After reading a bit more we realized that we needed to extract the fasta as well as the arrow files for assembly and then polishing. Dextract from the Dazzler suite is the software to extract and make these files from the bax.h5 and subreads.bam.
The following explanation is what happened when we attempted to install dextract via the Falcon-integrate onto the hpc.
Found DEXTRACTOR was not on the HPC – thought it may have been installed as part of FALCON, which is there, but this was not the case. We then decided to install FALCON-integrate which includes DEXTRACTOR. We followed the intructions here:
export GIT_SYM_CACHE_DIR=~/.git-sym-cache # to speed things up
git checkout master # or whatever version you want
git submodule update –init # Note: You must do this yourself! No longer via `make init`.
make -j all
make test # to run a simple one
Needed to run “module load python” to get the correct python version (2.7.9.)
Found that dextract did not build. This was fixed by changing the hdf5 include and lib path in the makefile (DEXTRACTOR/Makefile)
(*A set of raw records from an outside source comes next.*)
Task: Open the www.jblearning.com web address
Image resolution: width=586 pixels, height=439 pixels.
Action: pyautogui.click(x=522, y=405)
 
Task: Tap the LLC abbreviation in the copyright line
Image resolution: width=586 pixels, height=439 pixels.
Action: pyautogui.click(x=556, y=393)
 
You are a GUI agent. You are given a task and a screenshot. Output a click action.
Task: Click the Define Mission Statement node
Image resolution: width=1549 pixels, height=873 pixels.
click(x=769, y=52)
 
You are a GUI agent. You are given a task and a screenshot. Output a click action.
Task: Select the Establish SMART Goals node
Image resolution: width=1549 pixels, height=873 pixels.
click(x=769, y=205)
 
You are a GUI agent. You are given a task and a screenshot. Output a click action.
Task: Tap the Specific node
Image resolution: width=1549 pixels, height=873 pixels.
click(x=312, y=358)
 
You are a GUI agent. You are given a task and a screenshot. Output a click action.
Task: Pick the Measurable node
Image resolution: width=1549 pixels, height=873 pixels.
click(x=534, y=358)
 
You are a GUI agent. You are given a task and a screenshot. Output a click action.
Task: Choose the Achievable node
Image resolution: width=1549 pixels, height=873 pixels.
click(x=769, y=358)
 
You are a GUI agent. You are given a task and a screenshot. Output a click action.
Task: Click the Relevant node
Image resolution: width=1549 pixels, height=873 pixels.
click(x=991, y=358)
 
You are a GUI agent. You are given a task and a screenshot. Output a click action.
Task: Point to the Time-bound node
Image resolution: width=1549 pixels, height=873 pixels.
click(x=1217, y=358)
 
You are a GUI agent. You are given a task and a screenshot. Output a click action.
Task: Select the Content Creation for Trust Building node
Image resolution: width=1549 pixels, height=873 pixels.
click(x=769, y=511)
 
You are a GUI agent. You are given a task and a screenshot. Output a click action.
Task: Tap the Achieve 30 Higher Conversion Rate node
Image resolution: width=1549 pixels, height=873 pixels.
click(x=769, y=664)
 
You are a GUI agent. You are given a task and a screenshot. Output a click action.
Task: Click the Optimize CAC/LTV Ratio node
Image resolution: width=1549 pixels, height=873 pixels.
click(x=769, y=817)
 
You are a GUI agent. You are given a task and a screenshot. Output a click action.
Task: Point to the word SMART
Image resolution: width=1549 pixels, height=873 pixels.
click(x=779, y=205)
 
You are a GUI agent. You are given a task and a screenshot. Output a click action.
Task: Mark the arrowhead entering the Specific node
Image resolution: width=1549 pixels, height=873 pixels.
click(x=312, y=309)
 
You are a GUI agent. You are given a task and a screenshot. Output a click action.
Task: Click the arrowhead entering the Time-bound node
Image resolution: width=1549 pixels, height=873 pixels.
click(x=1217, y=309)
Then found FALCON-integrate doesn’t have the later version of DEXTRACTOR which can work with .bam files, so we decided to do a stand alone install of the latest DEXTRACTOR.
git checkout master
make -f Makefile
The makefile needed to be edited to work with different zlib and hdf5 include and lib paths
(possibly could have avoided this by running “module load hdf5/1.8.16” and “module load zlib” beforehand)
Need to run
module load hdf5/1.8.16
module load zlib
~/bin/DEXTRACTOR/dextract -f -a m54078_170627_071131.subreads.bam
generates a m54078_170627_071131.fasta and a m54078_170627_071131.arrow in the current directory
-f outputs a fasta file
-a outputs an arrow file